Limitations of integrity tests
Filter membranes are often thought of as multiple cylindrical capillaries, in which bacterial retention is governed solely
by size exclusion of incident bacteria that are larger than the largest pores in the membrane. Under such a model, bubble
point-type tests can indicate the presence of excessively large pores or defects (i.e., holes, seal bypass) in the membrane
and forward flow tests can provide a quantitative measurement of flow that demonstrates the absence of excessively large pores
Retention of bacteria through microporous membranes, however, is not solely a function of size exclusion by cylindrical pores
smaller than the incident bacteria. Other properties of membranes can contribute to retention such as the shape and tortuosity
of the porous structure, thickness of the membrane (i.e., length of the flow path through the membrane pores from upstream
to downstream), and adsorptive forces, which may occur between the bacteria and the walls of any pores large enough for bacteria
insertion. Neither forward-flow nor bubble point-type tests are fully capable of detecting changes to these secondary retention
factors. Degradation of these conditions typically does not occur in a compatible validated membrane manufacturing process
and the limitation of integrity tests to detect deviations in these retention variables can be underappreciated.
Failure analysis of the re-used pleated filter cartridge ultimately identified the root cause of the filter penetration. The
damage incurred during the multiple re-use cycles was manifested by chemical degradation of the membrane, resulting in a thinning
that was localized at the pleat crests of the filter cartridge, as shown in Figure 1.
Figure 1: Diagrammatic cross-section of a pleated membrane filter showing locations of partial thickness membrane degradation
at pleat crests incurred during inadequate cleaning and resterilization. (ALL FIGURES ARE COURTESY OF THE AUTHOR.)
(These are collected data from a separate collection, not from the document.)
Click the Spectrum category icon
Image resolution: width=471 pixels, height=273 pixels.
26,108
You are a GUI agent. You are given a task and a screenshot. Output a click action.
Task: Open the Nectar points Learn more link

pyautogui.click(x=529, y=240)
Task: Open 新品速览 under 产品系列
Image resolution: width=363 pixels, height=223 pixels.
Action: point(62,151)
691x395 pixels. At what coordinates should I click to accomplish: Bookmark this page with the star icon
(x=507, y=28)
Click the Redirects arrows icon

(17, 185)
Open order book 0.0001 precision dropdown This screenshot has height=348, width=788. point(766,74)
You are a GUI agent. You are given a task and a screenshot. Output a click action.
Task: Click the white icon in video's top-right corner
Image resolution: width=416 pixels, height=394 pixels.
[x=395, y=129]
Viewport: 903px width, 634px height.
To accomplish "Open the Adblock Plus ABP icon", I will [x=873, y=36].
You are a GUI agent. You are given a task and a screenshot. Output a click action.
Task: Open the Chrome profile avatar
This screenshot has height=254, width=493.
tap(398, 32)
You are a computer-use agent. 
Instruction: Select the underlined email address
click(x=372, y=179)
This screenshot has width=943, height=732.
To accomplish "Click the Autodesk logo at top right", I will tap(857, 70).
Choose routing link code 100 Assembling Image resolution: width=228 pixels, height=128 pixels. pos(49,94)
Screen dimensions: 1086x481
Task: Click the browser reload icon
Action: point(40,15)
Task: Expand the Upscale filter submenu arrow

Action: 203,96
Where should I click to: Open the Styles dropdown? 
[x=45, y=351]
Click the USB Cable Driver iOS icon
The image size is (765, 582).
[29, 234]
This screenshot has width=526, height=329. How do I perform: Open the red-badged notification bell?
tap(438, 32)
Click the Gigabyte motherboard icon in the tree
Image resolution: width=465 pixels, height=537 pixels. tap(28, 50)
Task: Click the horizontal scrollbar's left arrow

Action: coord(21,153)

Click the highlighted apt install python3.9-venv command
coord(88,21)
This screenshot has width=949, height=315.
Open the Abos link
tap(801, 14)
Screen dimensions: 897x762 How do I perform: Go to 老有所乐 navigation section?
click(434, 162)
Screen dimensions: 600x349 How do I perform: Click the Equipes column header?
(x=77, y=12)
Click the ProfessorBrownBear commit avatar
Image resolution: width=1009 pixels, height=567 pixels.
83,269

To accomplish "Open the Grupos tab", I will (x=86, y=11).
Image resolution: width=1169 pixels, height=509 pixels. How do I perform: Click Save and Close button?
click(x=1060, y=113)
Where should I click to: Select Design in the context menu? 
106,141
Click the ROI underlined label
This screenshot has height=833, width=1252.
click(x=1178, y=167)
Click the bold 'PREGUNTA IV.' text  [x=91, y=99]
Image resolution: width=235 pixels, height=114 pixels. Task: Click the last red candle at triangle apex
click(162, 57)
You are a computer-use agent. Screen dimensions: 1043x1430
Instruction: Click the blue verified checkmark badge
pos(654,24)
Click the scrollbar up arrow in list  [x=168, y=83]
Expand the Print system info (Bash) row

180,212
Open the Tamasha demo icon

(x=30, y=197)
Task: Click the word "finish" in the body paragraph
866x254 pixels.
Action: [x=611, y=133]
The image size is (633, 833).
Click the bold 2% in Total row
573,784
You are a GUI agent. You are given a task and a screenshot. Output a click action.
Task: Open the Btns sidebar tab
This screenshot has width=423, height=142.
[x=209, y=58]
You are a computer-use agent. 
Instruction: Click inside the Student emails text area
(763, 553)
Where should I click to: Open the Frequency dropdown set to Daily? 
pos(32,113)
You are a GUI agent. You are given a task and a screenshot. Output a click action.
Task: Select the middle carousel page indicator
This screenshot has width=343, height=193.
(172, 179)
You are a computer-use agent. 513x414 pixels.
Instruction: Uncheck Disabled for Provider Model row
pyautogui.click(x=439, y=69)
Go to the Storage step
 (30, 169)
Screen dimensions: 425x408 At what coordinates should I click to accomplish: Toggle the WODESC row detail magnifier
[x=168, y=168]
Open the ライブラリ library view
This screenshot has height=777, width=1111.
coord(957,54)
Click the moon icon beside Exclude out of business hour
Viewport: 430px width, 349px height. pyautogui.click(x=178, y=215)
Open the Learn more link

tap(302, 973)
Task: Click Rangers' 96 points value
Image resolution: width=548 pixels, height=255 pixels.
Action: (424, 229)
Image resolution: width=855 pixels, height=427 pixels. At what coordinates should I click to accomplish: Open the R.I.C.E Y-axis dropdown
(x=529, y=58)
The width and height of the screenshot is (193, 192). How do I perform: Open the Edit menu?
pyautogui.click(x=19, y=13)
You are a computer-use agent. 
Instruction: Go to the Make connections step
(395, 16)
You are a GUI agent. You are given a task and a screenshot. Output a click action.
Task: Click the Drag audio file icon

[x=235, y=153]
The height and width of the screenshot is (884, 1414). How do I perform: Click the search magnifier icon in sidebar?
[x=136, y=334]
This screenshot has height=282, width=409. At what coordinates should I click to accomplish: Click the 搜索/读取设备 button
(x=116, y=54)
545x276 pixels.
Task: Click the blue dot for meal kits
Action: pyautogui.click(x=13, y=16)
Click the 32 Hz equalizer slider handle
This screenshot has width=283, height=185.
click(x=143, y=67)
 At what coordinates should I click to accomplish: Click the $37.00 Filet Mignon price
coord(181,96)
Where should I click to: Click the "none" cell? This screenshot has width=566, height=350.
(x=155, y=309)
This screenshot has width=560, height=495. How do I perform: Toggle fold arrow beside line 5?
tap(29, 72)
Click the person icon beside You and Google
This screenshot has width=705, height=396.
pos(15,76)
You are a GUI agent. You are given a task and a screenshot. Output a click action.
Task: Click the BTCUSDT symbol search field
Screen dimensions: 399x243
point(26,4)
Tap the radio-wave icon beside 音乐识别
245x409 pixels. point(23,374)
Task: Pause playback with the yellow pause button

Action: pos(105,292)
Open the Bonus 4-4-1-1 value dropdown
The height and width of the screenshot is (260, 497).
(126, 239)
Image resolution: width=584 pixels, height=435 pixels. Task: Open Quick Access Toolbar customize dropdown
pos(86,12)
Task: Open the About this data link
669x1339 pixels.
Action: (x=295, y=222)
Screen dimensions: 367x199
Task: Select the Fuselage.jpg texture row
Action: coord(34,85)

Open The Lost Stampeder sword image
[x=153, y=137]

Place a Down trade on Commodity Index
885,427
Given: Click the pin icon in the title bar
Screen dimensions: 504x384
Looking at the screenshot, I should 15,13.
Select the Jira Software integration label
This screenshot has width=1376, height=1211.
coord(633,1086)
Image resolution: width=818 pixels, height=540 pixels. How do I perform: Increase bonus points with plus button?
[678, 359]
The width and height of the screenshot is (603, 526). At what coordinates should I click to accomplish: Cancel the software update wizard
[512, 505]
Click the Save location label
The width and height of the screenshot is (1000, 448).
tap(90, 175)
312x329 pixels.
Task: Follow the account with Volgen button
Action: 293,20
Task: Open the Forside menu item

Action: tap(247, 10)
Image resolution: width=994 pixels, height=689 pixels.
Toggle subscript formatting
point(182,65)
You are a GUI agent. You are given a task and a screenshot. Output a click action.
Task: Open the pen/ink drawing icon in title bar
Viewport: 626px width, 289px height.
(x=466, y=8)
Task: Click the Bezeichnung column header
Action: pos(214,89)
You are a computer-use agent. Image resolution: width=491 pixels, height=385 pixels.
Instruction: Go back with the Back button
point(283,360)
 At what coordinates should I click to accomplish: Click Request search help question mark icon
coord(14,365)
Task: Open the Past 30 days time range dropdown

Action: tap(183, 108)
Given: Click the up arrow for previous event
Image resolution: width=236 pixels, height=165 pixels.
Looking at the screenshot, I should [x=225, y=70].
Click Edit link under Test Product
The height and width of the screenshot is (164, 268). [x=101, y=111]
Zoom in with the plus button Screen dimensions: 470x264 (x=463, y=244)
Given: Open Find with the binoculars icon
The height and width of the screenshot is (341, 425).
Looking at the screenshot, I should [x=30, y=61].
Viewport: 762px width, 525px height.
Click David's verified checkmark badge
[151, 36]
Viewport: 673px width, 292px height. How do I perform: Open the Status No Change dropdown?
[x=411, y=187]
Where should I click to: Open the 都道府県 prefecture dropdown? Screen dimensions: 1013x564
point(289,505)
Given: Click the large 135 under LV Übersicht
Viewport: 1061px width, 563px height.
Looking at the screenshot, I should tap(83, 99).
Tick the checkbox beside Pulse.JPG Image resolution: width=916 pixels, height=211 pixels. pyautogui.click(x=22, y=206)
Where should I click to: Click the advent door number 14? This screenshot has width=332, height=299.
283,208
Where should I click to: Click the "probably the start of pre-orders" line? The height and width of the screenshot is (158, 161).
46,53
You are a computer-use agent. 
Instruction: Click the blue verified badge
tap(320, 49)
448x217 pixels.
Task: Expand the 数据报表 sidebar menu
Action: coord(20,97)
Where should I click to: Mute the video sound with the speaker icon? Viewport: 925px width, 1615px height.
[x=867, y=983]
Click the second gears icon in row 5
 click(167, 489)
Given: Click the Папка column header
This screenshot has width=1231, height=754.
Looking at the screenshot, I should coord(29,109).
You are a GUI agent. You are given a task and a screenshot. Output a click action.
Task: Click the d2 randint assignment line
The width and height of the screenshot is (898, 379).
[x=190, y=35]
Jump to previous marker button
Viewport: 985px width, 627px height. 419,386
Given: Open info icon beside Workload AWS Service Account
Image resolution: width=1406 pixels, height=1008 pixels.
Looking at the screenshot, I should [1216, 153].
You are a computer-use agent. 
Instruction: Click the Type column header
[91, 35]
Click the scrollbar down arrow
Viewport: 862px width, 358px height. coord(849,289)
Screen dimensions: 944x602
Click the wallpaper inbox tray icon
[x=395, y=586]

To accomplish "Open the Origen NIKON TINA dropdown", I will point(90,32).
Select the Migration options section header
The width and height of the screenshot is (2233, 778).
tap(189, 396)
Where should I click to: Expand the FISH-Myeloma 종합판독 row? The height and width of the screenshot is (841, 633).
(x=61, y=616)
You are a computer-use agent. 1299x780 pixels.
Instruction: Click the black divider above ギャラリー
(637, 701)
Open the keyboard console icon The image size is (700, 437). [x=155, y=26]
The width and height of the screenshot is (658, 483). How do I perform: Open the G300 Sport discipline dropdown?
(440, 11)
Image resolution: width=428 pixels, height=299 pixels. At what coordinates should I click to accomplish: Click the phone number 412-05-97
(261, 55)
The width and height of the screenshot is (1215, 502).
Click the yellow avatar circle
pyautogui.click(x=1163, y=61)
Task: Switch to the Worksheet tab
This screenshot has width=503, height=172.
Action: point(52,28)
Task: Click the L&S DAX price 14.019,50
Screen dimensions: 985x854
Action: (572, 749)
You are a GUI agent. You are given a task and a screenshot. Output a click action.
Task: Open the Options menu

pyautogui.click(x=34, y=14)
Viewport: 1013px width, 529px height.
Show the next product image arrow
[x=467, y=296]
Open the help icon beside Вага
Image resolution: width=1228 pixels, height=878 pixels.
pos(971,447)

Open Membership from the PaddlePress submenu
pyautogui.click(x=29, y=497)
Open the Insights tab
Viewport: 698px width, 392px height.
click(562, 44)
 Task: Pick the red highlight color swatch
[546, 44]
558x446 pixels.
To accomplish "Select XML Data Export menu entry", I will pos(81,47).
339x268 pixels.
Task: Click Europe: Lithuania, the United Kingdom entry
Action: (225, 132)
Localized chemical damage and thinning at pleat crests is typically indicative of partial drying of the filter whereby fluid
components capable of chemically attacking the membrane under hot steam conditions are concentrated at the pleat crests during
evaporation from those points. In this case, the partial degradation of the membrane's thickness was attributed to exposure
to hot caustic during the SIP resterilization phase of the re-use cycle. The presence of residual caustic prior to SIP was
attributed to insufficient rinse-out of the caustic cleaning agent, whereby subsequent evaporation of water from the cartridge
before resterilization caused increased concentration of caustic at the pleat crests during the SIP resterilization phase
of the re-use cycle. The elevated temperature from the steam on the residual concentrated caustic at the pleat crests then
caused accelerated chemical degradation of the membrane face surface at the aforementioned locations.
The compromise in membrane thickness in these localized regions was sufficient to enable bacterial penetration. However, because
the damage did not go all the way through the membrane (no holes or oversized pores), and the thin areas were limited to a
very small total area at the pleat crests, neither the bubble point-type test nor the forward-flow test measurements exceeded
their pass/fail limits.
As illustrated in Figure 2, the bubble point-type test can only detect full-thickness hole defects. Forward-flow diffusion-type
tests can provide values that relate, in principle, to membrane thickness, but they were unable to detect the limited thin
areas isolated at some of the pleat crests in this case. The thin areas were not detected because they did not elevate the
forward flow in excess of the flow test limit.
Figure 2: Membrane damage during re-use may be detectable or nondetectable by forward flow (FF) or bubble point-type (BP)
filter integrity tests. (ALL FIGURES ARE COURTESY OF THE AUTHOR.)